— Daftar Tugas —
a. Menurut artikel tentang teknologi dan rasa dalam berbelanja, berapa jumlah supermarket Hema di China saat ini?
b. Salin kata demi kata bagian artikel tentang teknologi dan rasa dalam berbelanja, mulai dari "Supermarket ini menjual" dan terus hingga "Hangzhou, dan Guiyang.".
c. Teruskan artikel tentang teknologi dan rasa dalam berbelanja dengan menulis bagian sesudah kalimat terakhirnya.

— Dokumen Sumber —
***

Teknologi Versus Rasa
Praktis, mudah, dan nyaman menjadi iming-iming dalam cara dan model baru berbelanja dengan memanfaatkan teknologi. Namun, berbelanja secara konvensional tetap tak tergantikan. Ada rasa yang berbeda saat melihat dan menyentuh langsung barang yang akan dibeli. Rasa belum tergantikan teknologi.
Di China, wisatawan dipikat dengan kecanggihan teknologi. Pengunjung restoran robotik Hema milik Grup Alibaba, raksasa perdagangan elektronik China, diajak mencoba pengalaman baru.
Restoran yang beroperasi pada 2018 ini memadukan wisata belanja dan kuliner. Seluruh aktivitas jual beli dilakukan mesin dan robot. Konsumen yang datang bisa memilih langsung hewan laut yang akan dimasak. Jika antrean memasak penuh, hewan laut itu dimasukkan ke kulkas agar tetap segar. Proses pemilihan olahan makanan dilakukan melalui aplikasi Hema sebelum memilih tempat duduk.
”Begitu kita datang, robot-robot pembawa makanan langsung tiba di samping meja. Efisien, tak perlu lama antre,” ujar Winny Tang (27), pengunjung asal Indonesia.
Restoran ini berada di lokasi yang sama dengan supermarket Hema. Pengunjung yang datang biasanya menunggu pesanan makanan sembari berbelanja.
Supermarket ini menjual berbagai jenis sayuran, buah, daging, dan aneka makanan segar. Konsumen juga bisa mengetahui asal produk dengan memindai kode batang menggunakan aplikasi khusus. Saat ini, ada 100 supermarket Hema di China yang berlokasi di 16 kota, antara lain Shanghai, Beijing, Ningbo, Shenzhen, Hangzhou, dan Guiyang.
Bagi Winny, pengalaman wisata unik menjadi incaran tersendiri setiap bepergian ke luar negeri. Ia akan mencoba berbagai hal yang sulit ditemukan di Indonesia. Baginya, harga bukan persoalan utama karena ada pengalaman dan cerita menarik yang layak dibayar mahal.
”Selain pemandangan, juga mencari pengalaman yang enggak bisa dilakuin di Indonesia,” katanya.
Selain restoran, Alibaba juga menawarkan pengalaman berbelanja di gerai ritel RT-Mart. Salah satu jaringan hipermarket terbesar di China ini memiliki beraneka jenis mesin interaktif. Pengunjung bisa memilih barang yang akan dibeli melalui mesin khusus tanpa harus mengelilingi gerai. Produk yang dipilih langsung keluar dari mesin.
Namun, pengunjung juga bisa mencoba produk tertentu secara virtual, misalnya, produk kecantikan dan pakaian. Pengunjung tak perlu pergi ke ruang ganti untuk mencoba baju atau mencoba rias wajah tertentu.
Pengunjung juga bisa mencoba produk tertentu secara virtual.

***

— Data Tersimpan —
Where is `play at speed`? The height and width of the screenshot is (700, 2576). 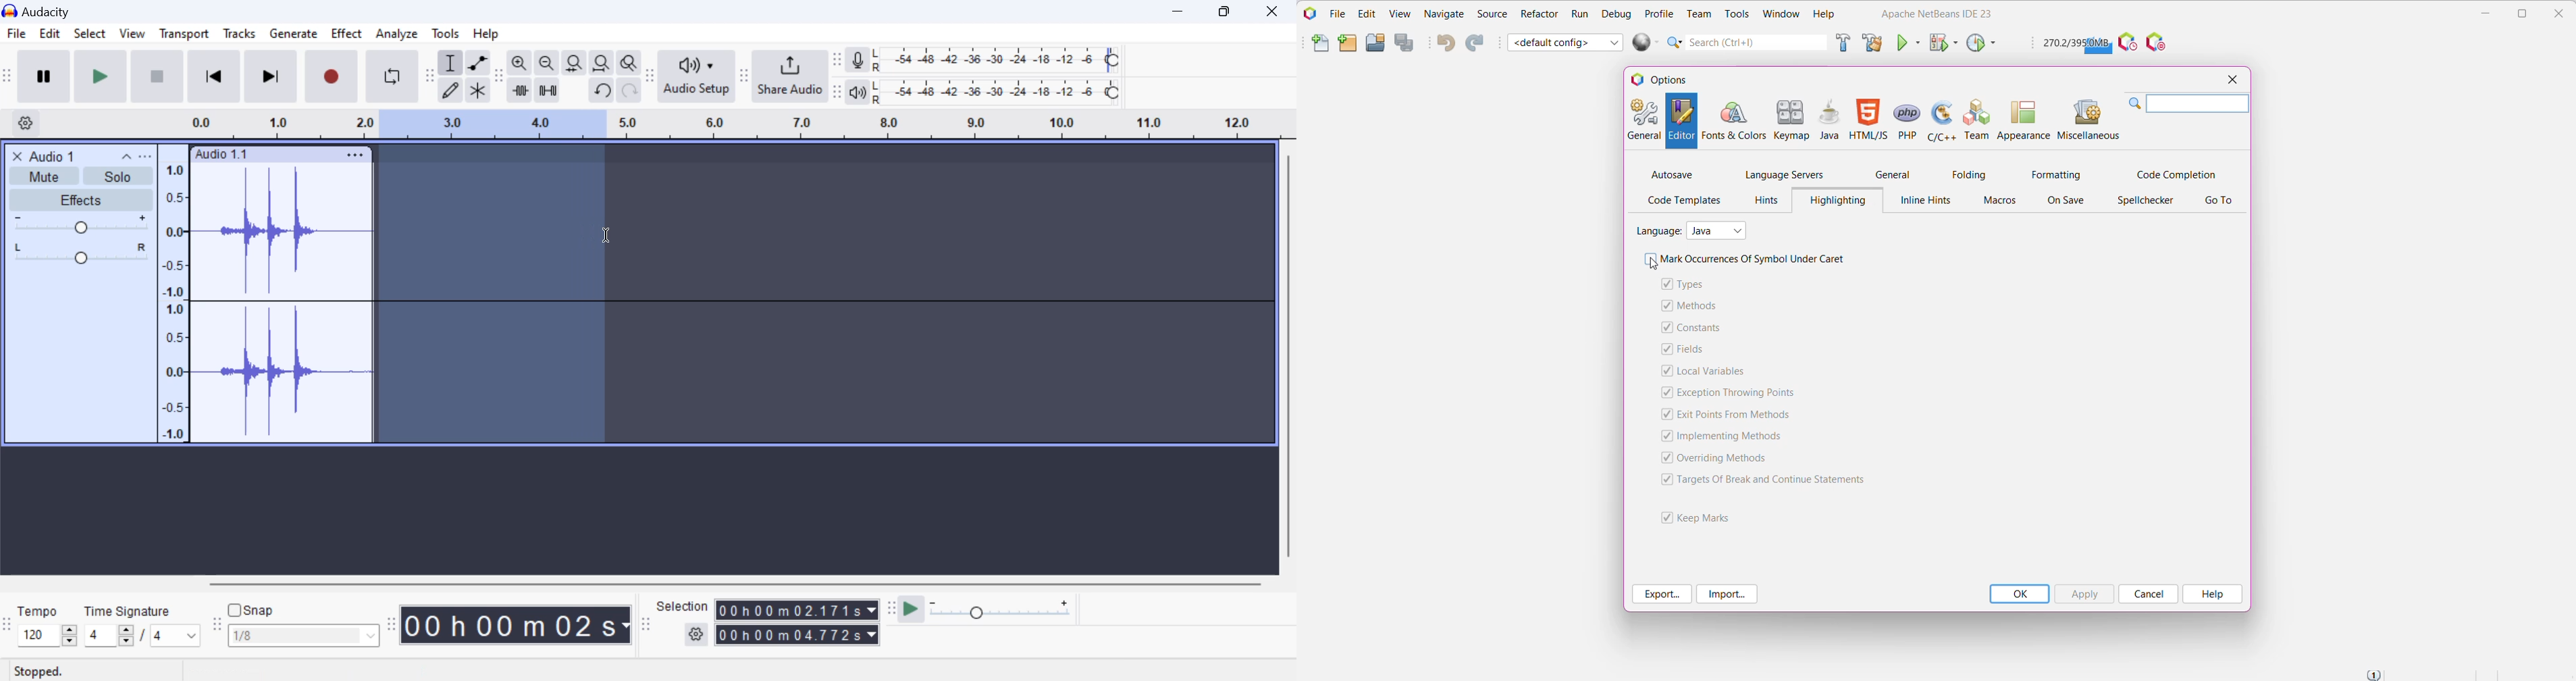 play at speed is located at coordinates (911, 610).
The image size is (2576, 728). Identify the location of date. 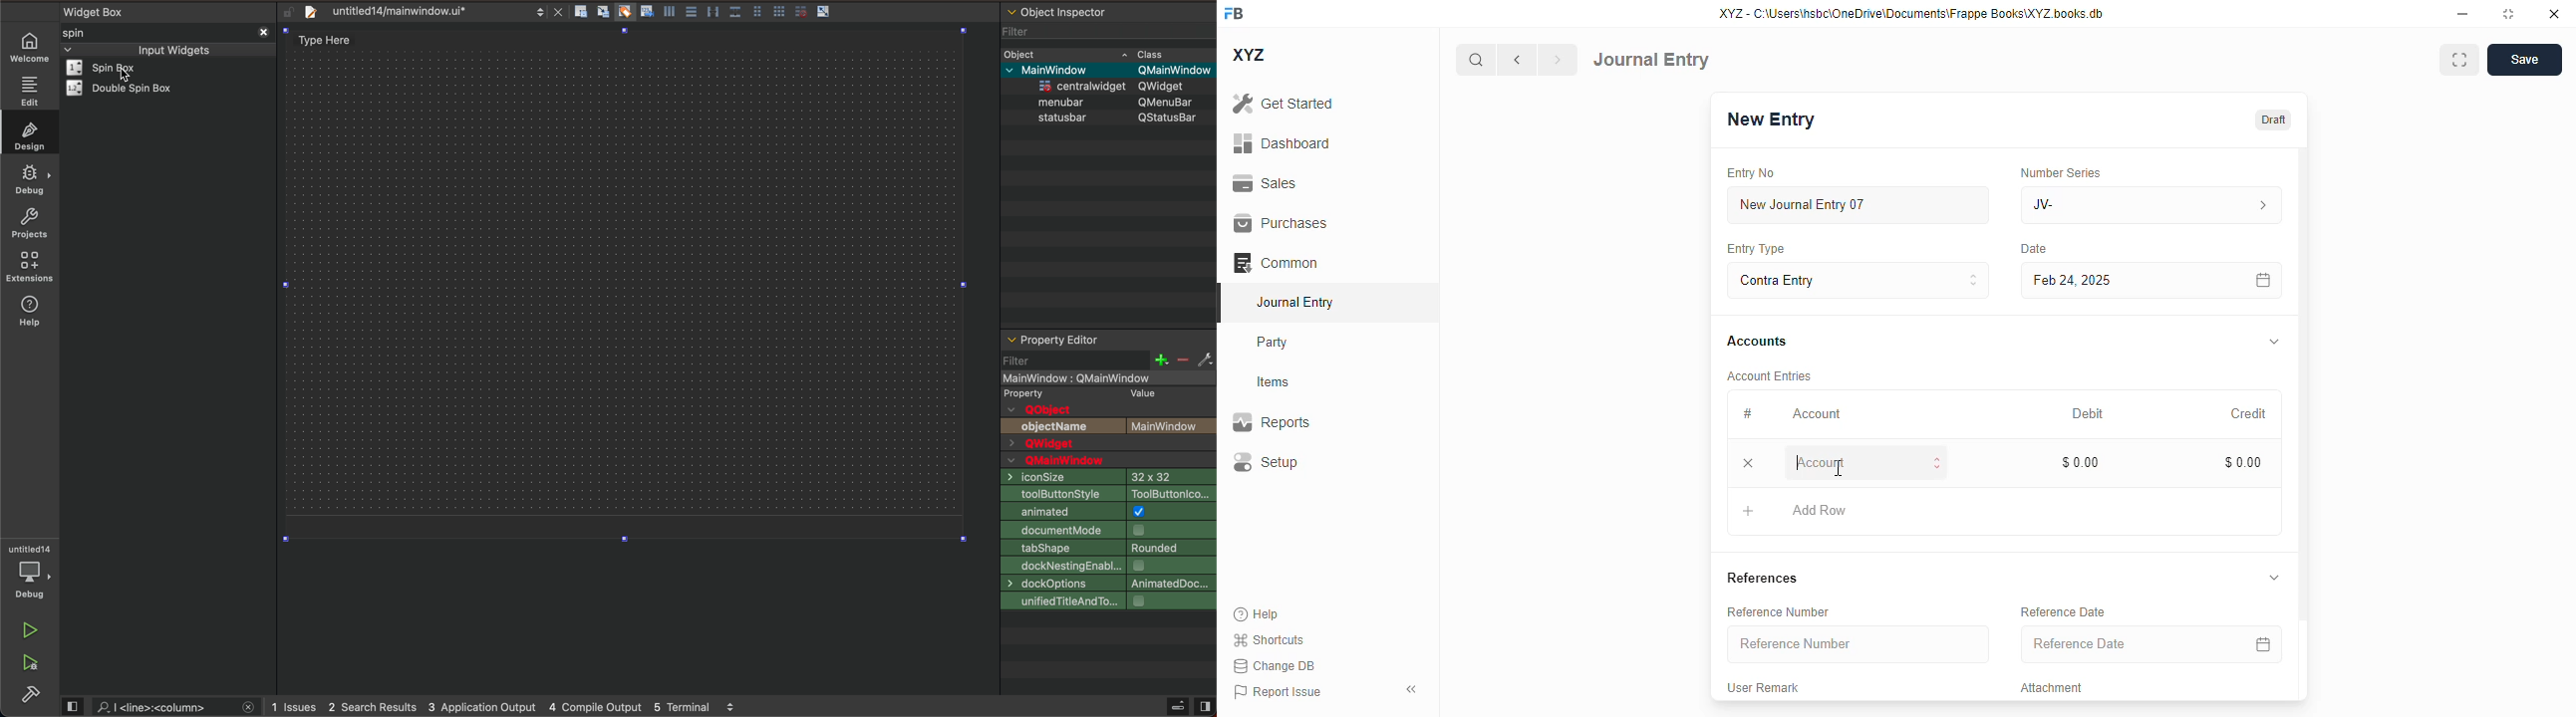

***

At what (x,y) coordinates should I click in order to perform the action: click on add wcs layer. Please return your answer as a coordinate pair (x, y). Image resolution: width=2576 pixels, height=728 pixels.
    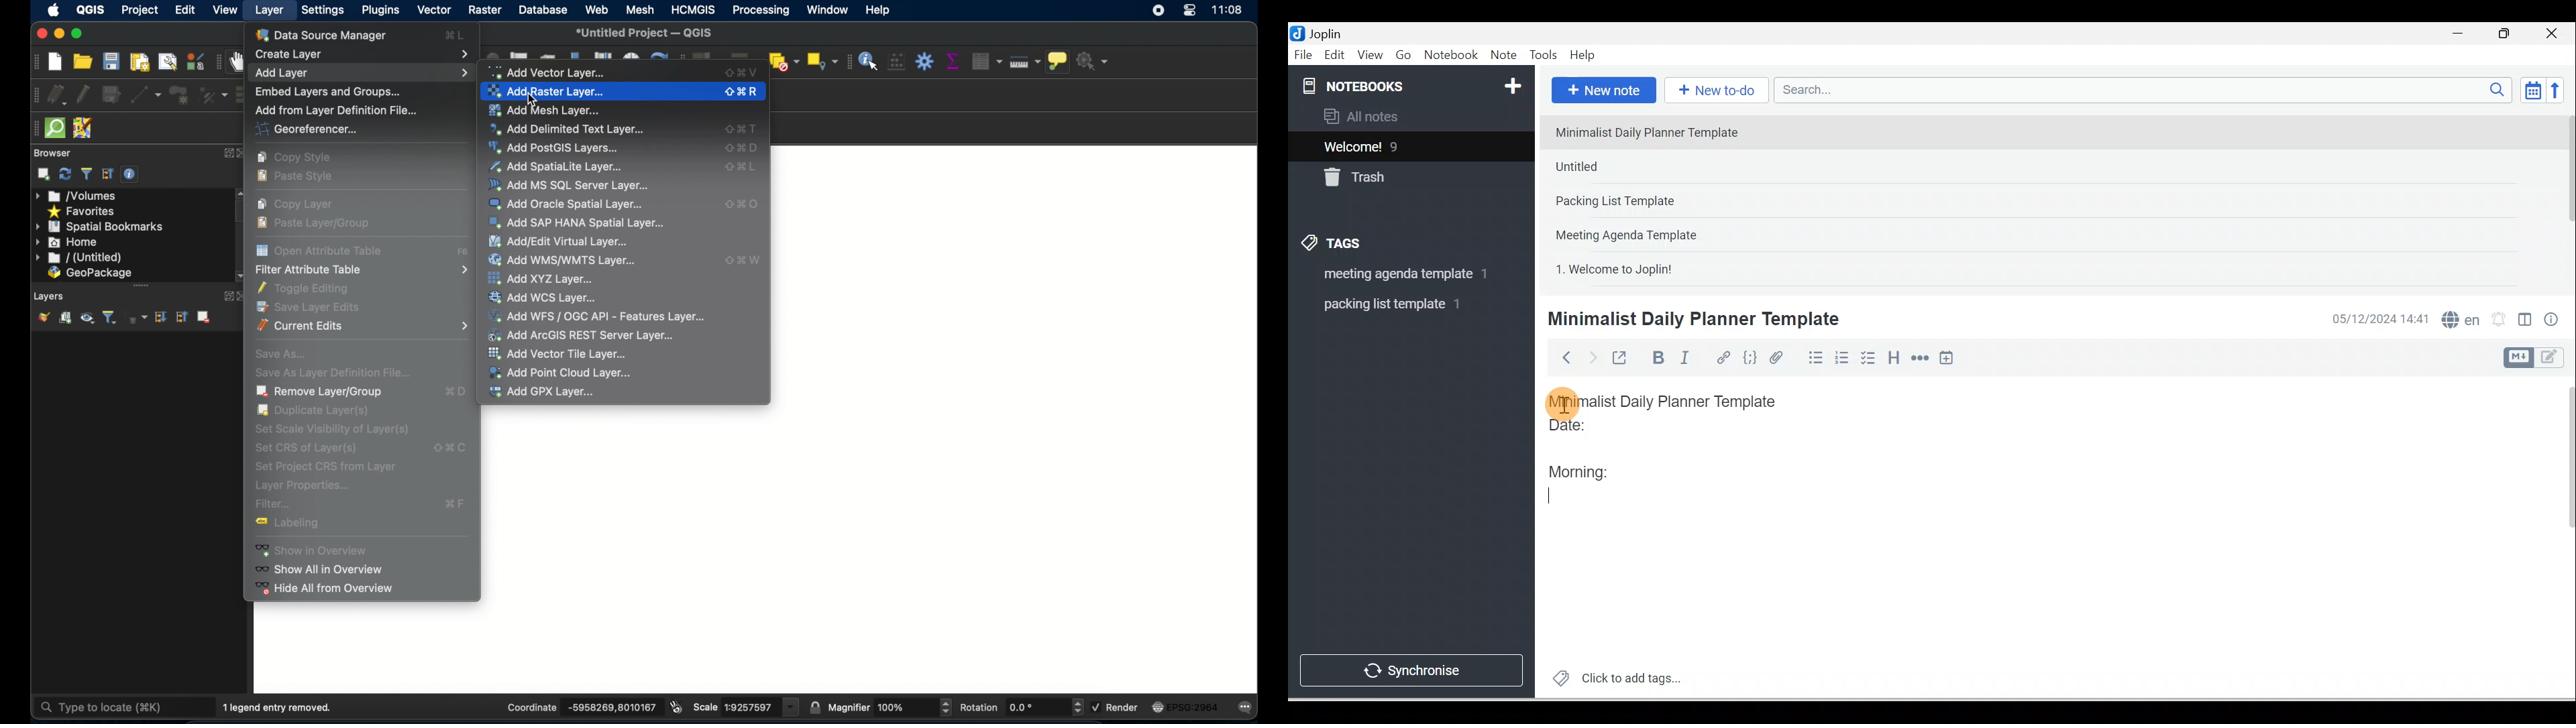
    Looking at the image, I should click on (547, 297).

***

— Jawaban Tugas —
a. Ada 100 supermarket Hema di China.

b.
Supermarket ini menjual berbagai jenis sayuran, buah, daging, dan aneka makanan segar. Konsumen juga bisa mengetahui asal produk dengan memindai kode batang menggunakan aplikasi khusus. Saat ini, ada 100 supermarket Hema di China yang berlokasi di 16 kota, antara lain Shanghai, Beijing, Ningbo, Shenzhen, Hangzhou, dan Guiyang.

c.
Alibaba menerapkan teknologi untuk digitalisasi, bukan mengubah bisnis ritel berbasis luar jaringan (luring) ke daring secara total. Pemanfaatan teknologi akan membantu kinerja operasional bisnis ritel berbasis luring lebih efisien serta meningkatkan keuntungan bisnis ritel daring.
”Ada banyak layanan yang kami sediakan di seluruh ekosistem Alibaba, dan untuk semua kategori (layanan) berjalan sangat baik,” ujar Executive Vice Chairman Alibaba Joe Tsai.
Penyedia laman e-dagang asal China, JD, juga berusaha mengenalkan cara belanja nan futuristik kepada masyarakat Indonesia. Pada Agustus 2018, JD membuka toko JD.ID X di Pantai Indah Kapuk Avenue, Jakarta. Gerai belanja fisik itu dilengkapi berbagai fitur teknologi digital, seperti kecerdasan buatan dan sistem pembayaran nontunai.
Proses belanja dan membayar bisa lebih cepat karena menggunakan kode baca cepat (scan QR code) di setiap produk. Kasir pun tak ada karena pembayaran menggunakan uang elektronik.
Gerai belanja fisik itu dilengkapi berbagai fitur teknologi digital.
Penggunaan teknologi secara sederhana juga sudah diterapkan sejumlah restoran cepat saji di Paris, Perancis. Pengunjung mesti memilih makanan di layar sentuh yang disediakan di dalam restoran, lalu membayar pesanannya, baik secara nontunai di mesin maupun tunai di kasir. Selanjutnya, pembeli mendapatkan nomor antrean.
Siap-siap saja memantau layar televisi di atas meja layanan. Pesanan yang sudah selesai disiapkan bisa diambil berdasarkan nomor antrean yang tertera di layar televisi itu. Cepat dan ringkas. Percakapan pembeli dengan karyawan restoran berkurang. Dampaknya, restoran semacam ini lebih minim karyawan.
Bagi yang belum terbiasa, model pemesanan seperti ini menimbulkan daya tarik tersendiri. Apalagi, menu yang ditampilkan di layar pemesanan disertai foto atau gambar yang membuat perut semakin keroncongan. Jangan sampai tergiur gambar sehingga jadi ”lapar mata” atau memesan lebih dari yang dibutuhkan.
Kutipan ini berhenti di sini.